You get the picture. My reading has always been voracious and eclectic and nothing ever flicked that switch that supposedly resides in the male brain that turns you away from 'girls' books'—and sometimes away from reading altogether (shudder). It’s true that my special fondness for science fiction did take me into an area that was rather male-dominated, so I give thanks that I found Le Guin as early as I did, and soon enough picked up on other trail-blazing females, like Joanna Russ, Vonda N. McIntyre, and Anne McCaffrey, who once commented, "I was so tired of all the weak women screaming in the corner while their boyfriends were beating off the aliens."

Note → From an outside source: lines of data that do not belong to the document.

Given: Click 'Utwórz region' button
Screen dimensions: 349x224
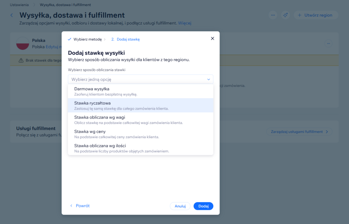Looking at the screenshot, I should 316,15.
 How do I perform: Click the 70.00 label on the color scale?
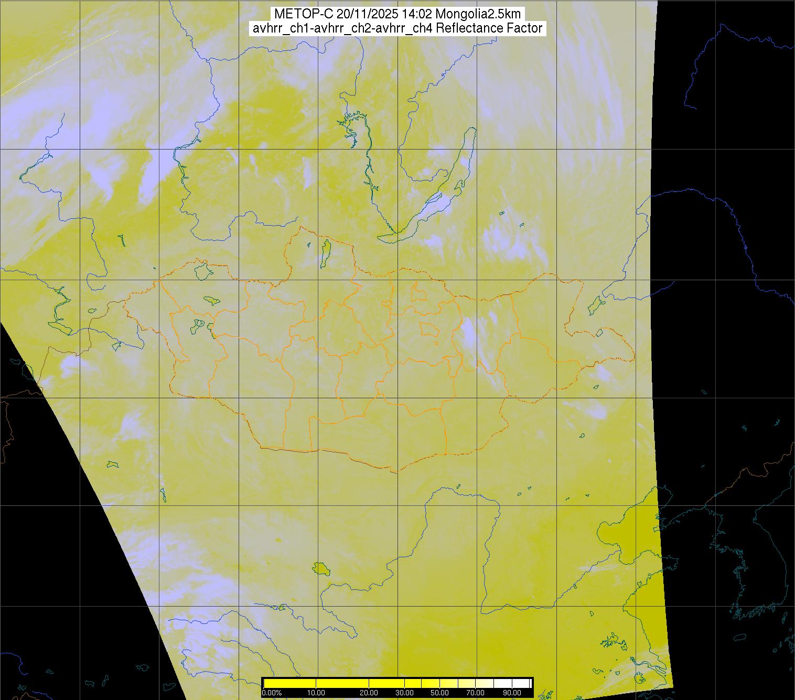pos(475,693)
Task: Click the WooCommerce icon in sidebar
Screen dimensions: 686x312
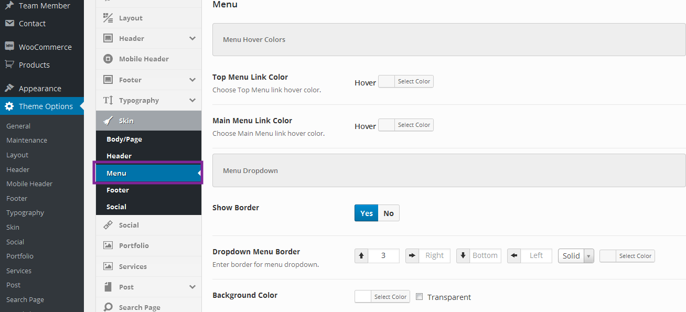Action: (x=9, y=46)
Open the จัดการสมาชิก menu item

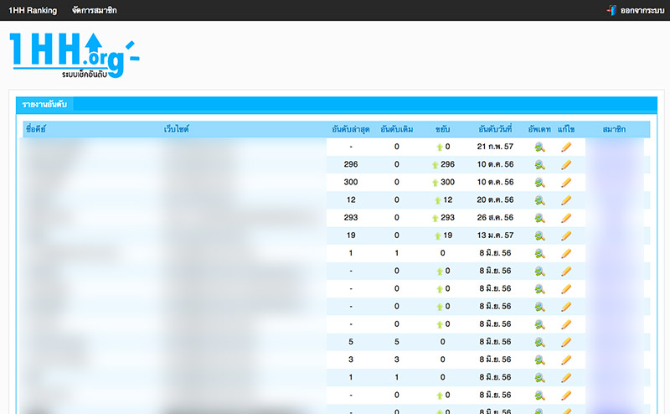pos(93,10)
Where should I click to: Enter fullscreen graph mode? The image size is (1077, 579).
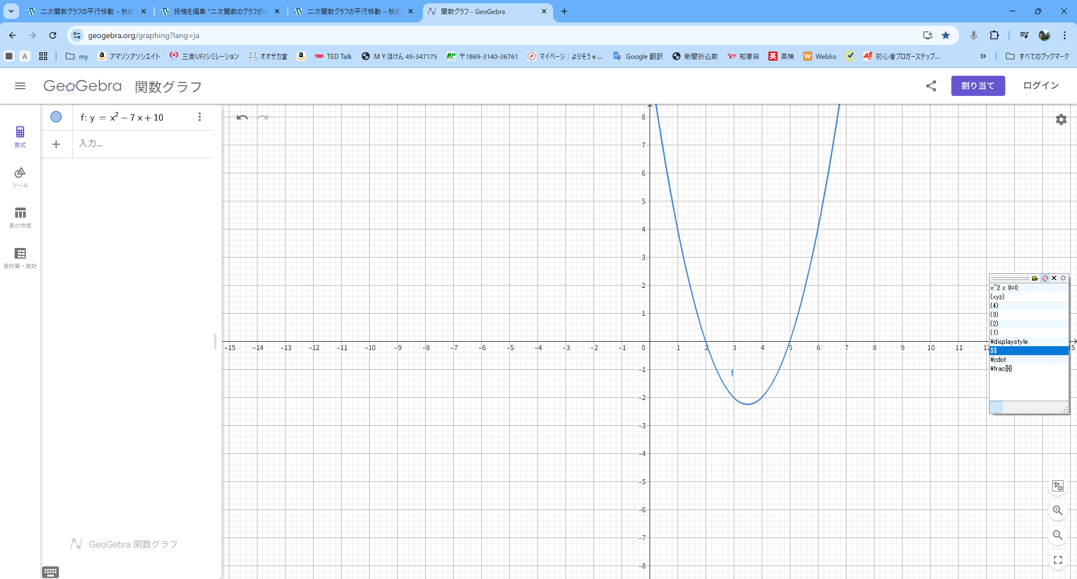[1057, 560]
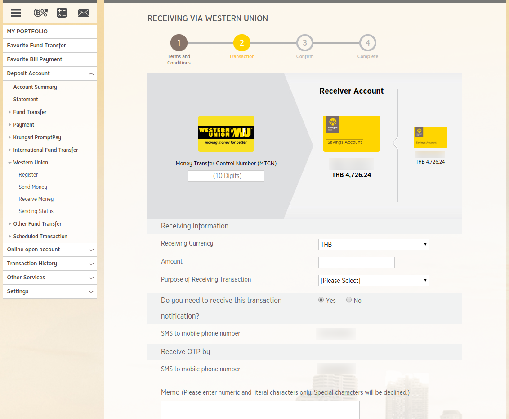This screenshot has height=419, width=509.
Task: Click the currency exchange rate icon
Action: (x=40, y=13)
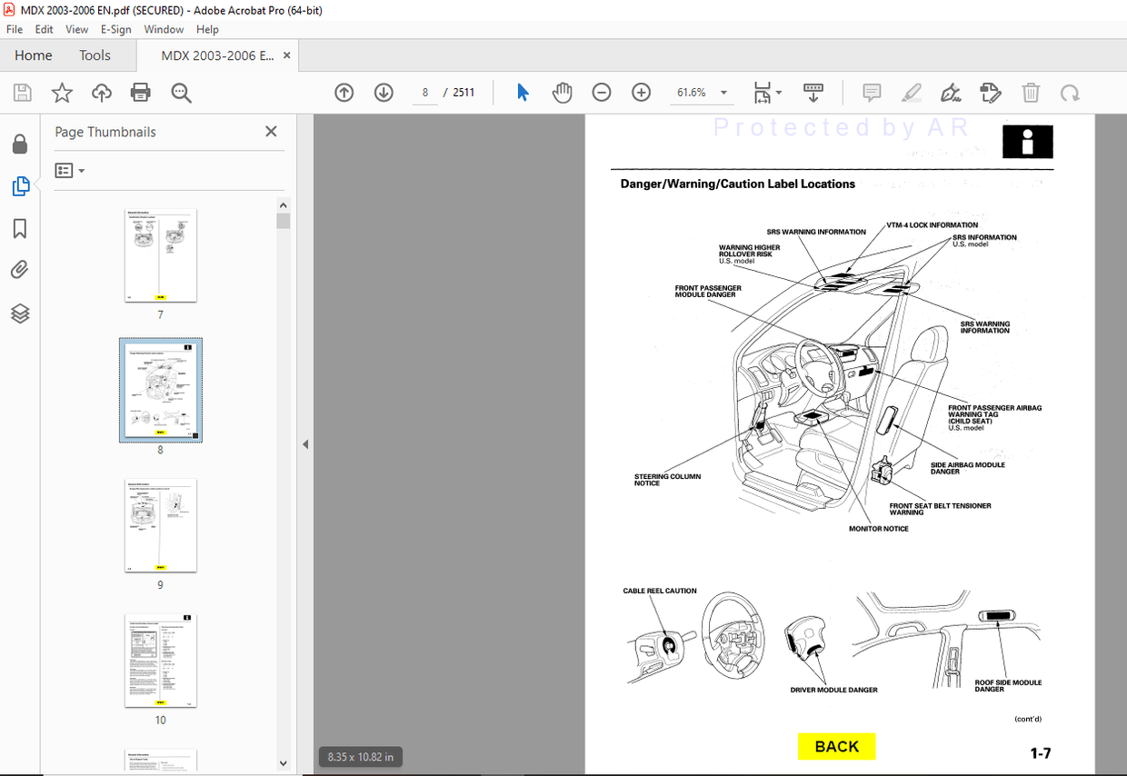Toggle the Bookmarks side panel
The width and height of the screenshot is (1127, 776).
[20, 228]
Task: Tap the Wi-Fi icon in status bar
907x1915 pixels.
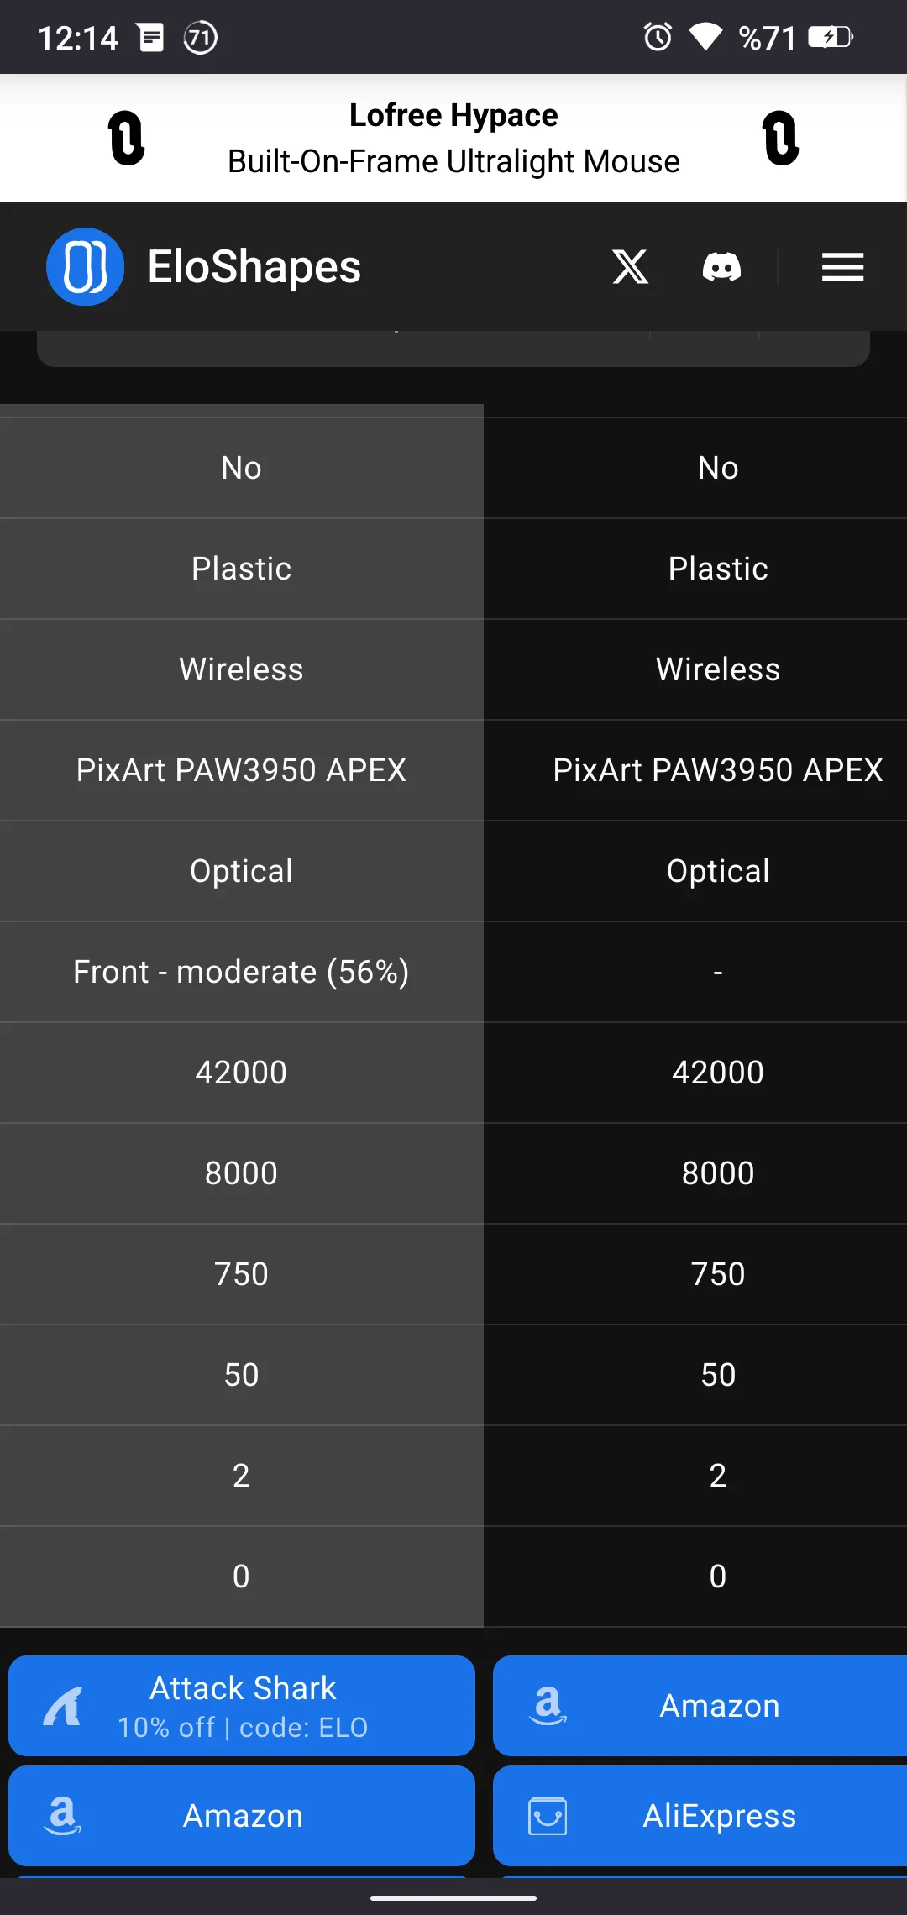Action: (x=705, y=37)
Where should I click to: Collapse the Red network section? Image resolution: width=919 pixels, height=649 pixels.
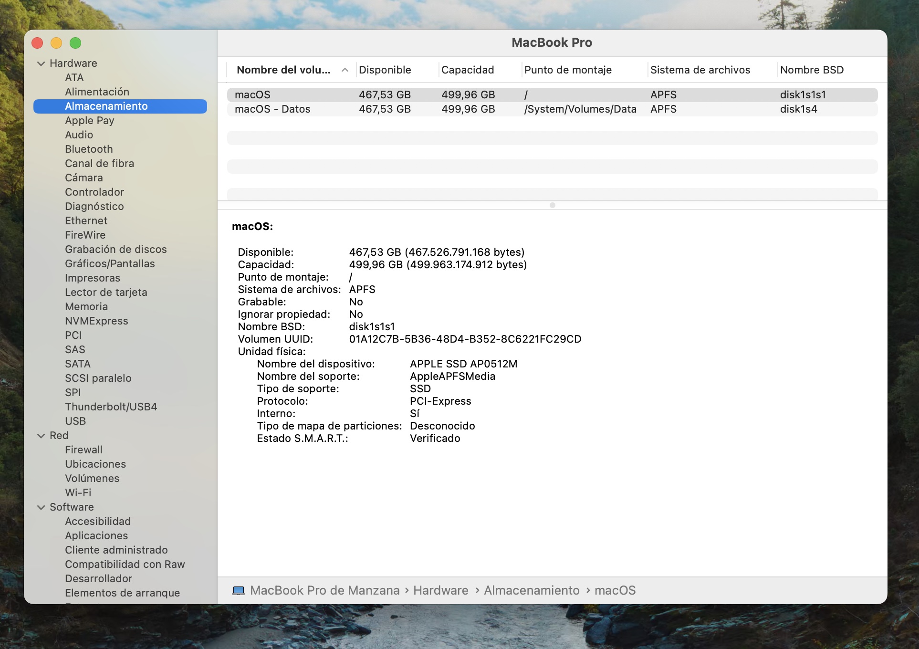(41, 436)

I also encountered major feminist classics when I switched from Geography to Social and Political Sciences for the second half of my degree: The Second Sex, The Feminine Mystique, The Female Eunuch, and so on. On the whole, though, I’m sure I’ve learned more from novels than from academic texts and polemics; and I think I could make a case for science fiction at least having the potential to open the reader’s mind to new possibilities and new ways of thinking about how the world might be. (Which is why I’m perennially disappointed when SF, especially in movies, defaults back to Just Another Monster Story. Alien and its sequels may have a terrific female lead, but in other respects they’re just Beowulf with rockets and big guns.)
And where does all this get us? I write, sometimes, from the POV of female characters. And I feel, with a character like Jerya, very strong identification with her. Is this a response, as I may have suggested, to my life’s reading? Does it also owe something to some of the female role models in my life? Am I working through some unresolved gender issues of my own? And if so, are they issues with maleness itself, or merely with masculinity? Cards on the table, I am absolutely clear that I have problems with typical traditional models of masculinity. I’m appalled by the whole incel narrative, and if they want to say I’m not a real man, I’ll say "thanks for the compliment".
In the end I keep coming back to that question posed by Charles Stross: "how would you feel about a writer who ONLY ever wrote inside their gender?" 'Seriously concerned’ would probably be my answer. It would be a sad world if we couldn’t at least try to put ourselves in others’ shoes. Fiction-writing, for me, is not disguised autobiography; it’s about discovering other lives. Lives that I might have lived, perhaps. Reincarnation by imagination?
The question I see is not whether it should be done, but whether it’s done well. I do the best I can—as Le Guin says, I take responsibility. But in the end it’s up to the reader to say how well (or not) I’ve done it.